I panicked every other month consistently, wondering if our daughter was gaining or losing weight. My husband was often upset by my panic, but I couldn’t help it. It wasn’t until one afternoon at the park with Taniya and Jayla, and a mother of a newborn asked me how old Jayla was that things began to shift. She was 8 months old at the time, and the girl said “Oh she must have been a preemie.” I said “No, she was full term and is very healthy.” In that moment, I was highly irritated, but realized how confident I became in my baby and our breastfeeding journey.
That confidence soon became shaken when the women in the support groups I am a part of started to talk about their negative experiences with breastfeeding. More so their experiences with pediatricians, non-supportive family members and strangers when they are breastfeeding in public. I found myself preparing to curse someone out for asking about my baby’s weight, telling me about how I need to feed her or cover my breast. Mentally, this journey has been a rollercoaster, but physically and emotionally… it’s been a blessing.
This is for everyone! Mother’s who breastfeed and have chunky babies. Mother’s who formula feed and have chunky babies. Mother’s whose babies sleep through the night. People who don’t understand breastfeeding. People who think I (we as a community) should cover up. Women who are planning to or are new to breastfeeding.
MY BABY IS FINE! No; I will not cover my baby while she eats. No; I will not go in the bathroom. Turn your head, mind your business or get popped in the face! No, I’m not being extra— I’M FEEDING MY CHILD! No, I don’t have to give her bottle. Yes; she is growing fine! Yes; she is meeting her milestones. No, I will not give her cereal. Yes; we still wake up through the night! No; I will not give her formula. No, I will not give her cow’s milk. No; I don’t breastfeed because I’m poor, but I do enjoy the fact that it’s free. No, she wasn’t born prematurely. If you’re uncomfortable, turn your head! If you have questions, ask politely. Yes; BLACK WOMEN DO BREASTFEED!!!!
Breastfeeding women do not mind educating you about breastfeeding. Just ask! Please do not attack us because we are like lionesses and bears with their cubs. We will demolish you!! We are trying to care for our babies and feed them the best way we know how. Naturally. If you formula feed your baby, that is just fine! Please don’t make breastfeeding out to be negative. We are all on our own mothering journey, and doing the best we can. There is no need to attack each other’s choices. As long as our choices are what’s best for our babies.

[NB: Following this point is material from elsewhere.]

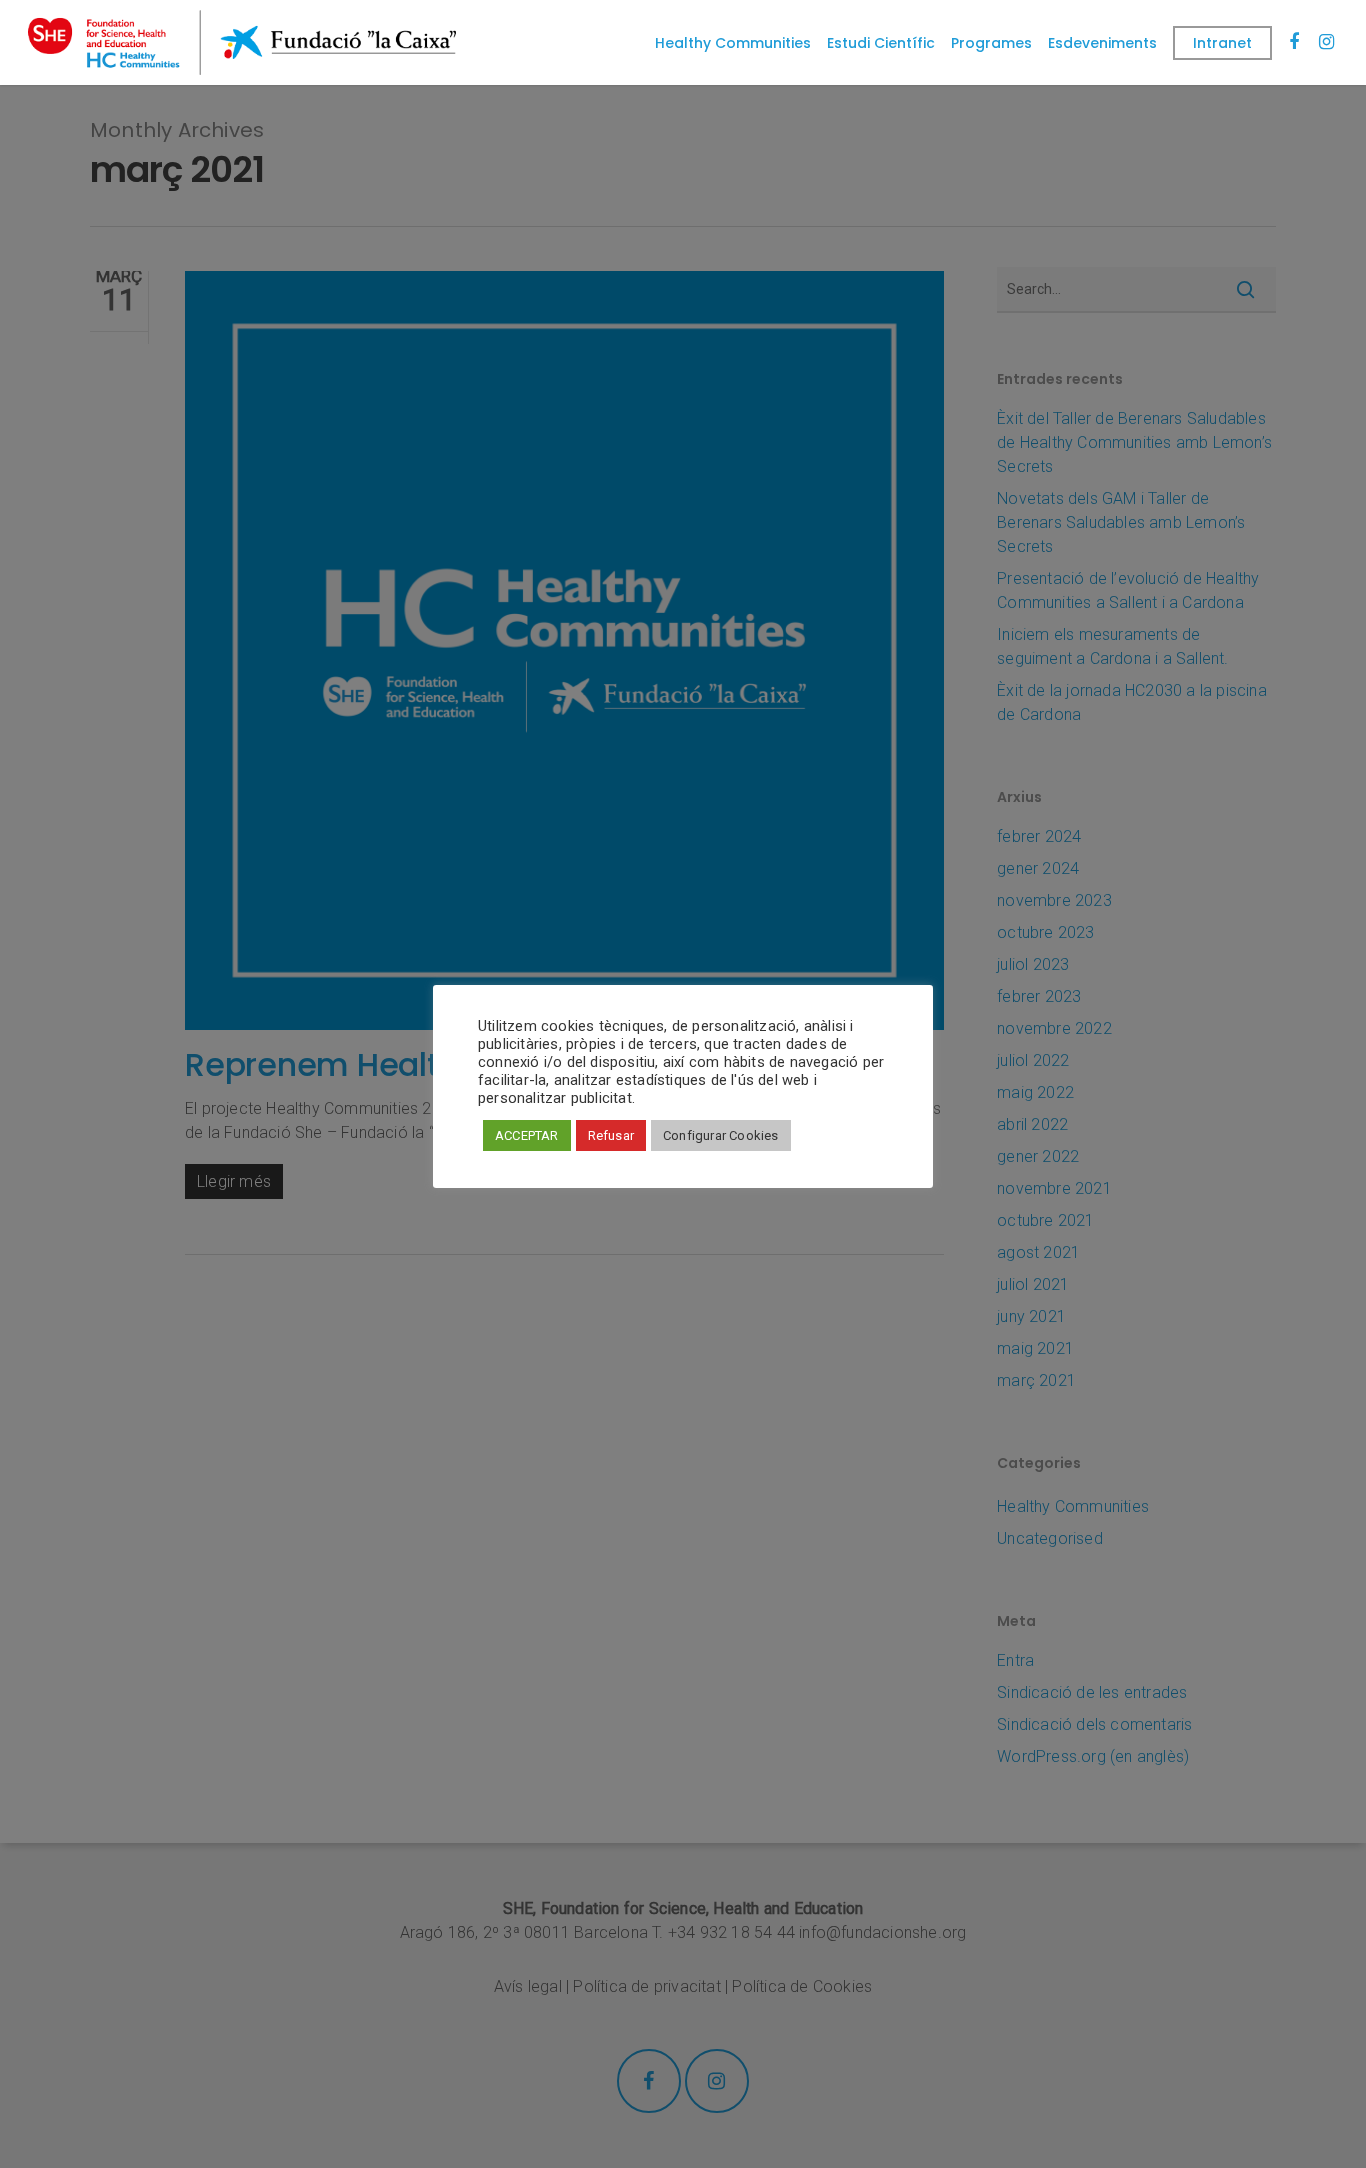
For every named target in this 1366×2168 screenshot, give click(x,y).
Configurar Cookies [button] (721, 1135)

If you know a breastfeeding mother, ask her how her nipples are doing. They’re probably dry, scabbing, have scratches and more. Ask her if she’s been able to get any rest. Her baby could be cluster feeding, teething, sick, or going through a growth spurt. She didn’t get an ounce of sleep, but still went to work, cleaned the house, cooked and cared for her other children and husband. Ask her is there’s anything that she needs support with. She’s most likely had to wash the same load 3 times in a row because she keeps forgetting them in the washer or forgets to turn the dryer on.
Just be there for a breastfeeding mother. Breastfeeding is the most natural thing a woman can do, but it’s not the easiest thing. Support goes a long way. Love goes a long way. Support has gotten me to 11 months and counting on my current breastfeeding journey.